_ARBEITSAUFTRAG_
Stelle die gesamte Auflistung als CSV mit den zwei Spalten „anweisung“ und „antwort“ dar, mit einer Zeile je Anweisung, beide Felder in Anführungszeichen und Zeilenumbrüche durch Leerzeichen ersetzt. Die Bilder nimmst du nicht in die Antwort auf.

_Daten zu Wörtern und Elementpositionen_
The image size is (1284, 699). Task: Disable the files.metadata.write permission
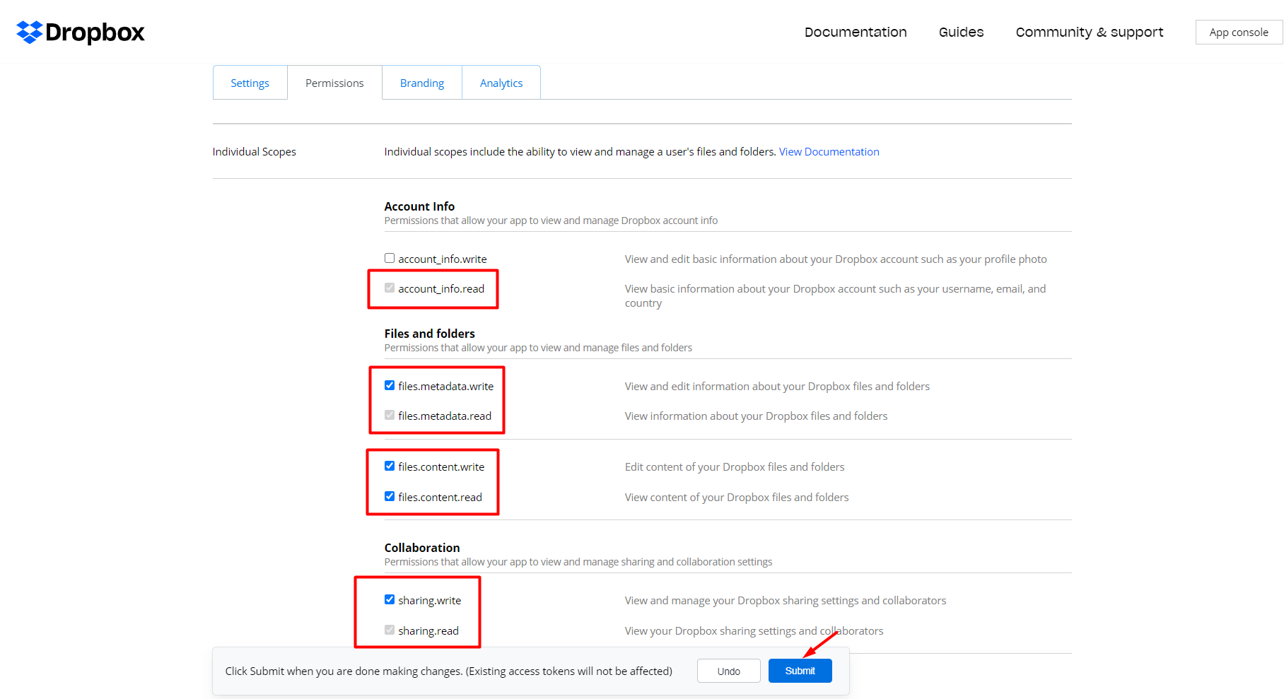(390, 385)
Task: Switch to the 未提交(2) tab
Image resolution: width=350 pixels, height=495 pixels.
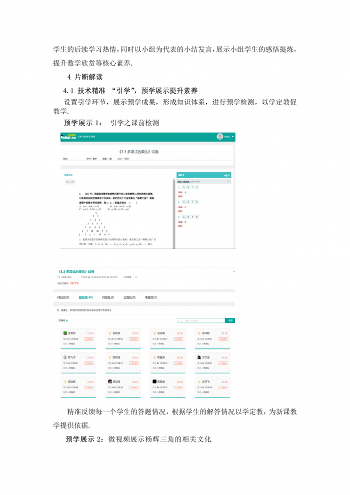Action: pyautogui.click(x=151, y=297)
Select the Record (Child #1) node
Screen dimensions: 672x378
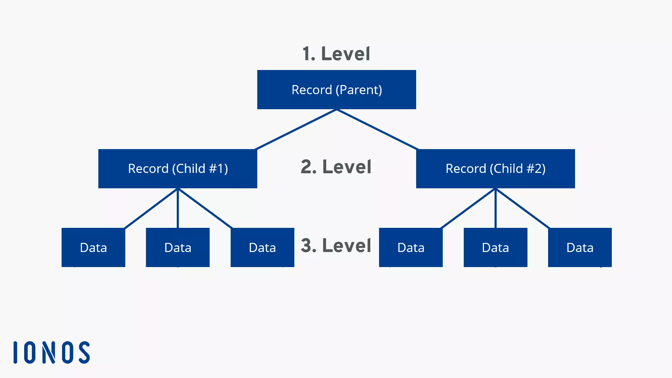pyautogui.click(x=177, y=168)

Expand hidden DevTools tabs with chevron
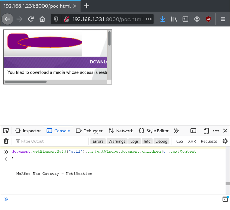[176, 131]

_MUSTERLÖSUNG_
anweisung,antwort
"The image size is (1284, 699). Task: Disable the files.metadata.write permission","(390, 385)"
"Task: Switch to the 未提交(2) tab Image resolution: width=350 pixels, height=495 pixels.","Action: pyautogui.click(x=151, y=297)"
"Select the Record (Child #1) node Screen dimensions: 672x378","pyautogui.click(x=177, y=168)"
"Expand hidden DevTools tabs with chevron","[176, 131]"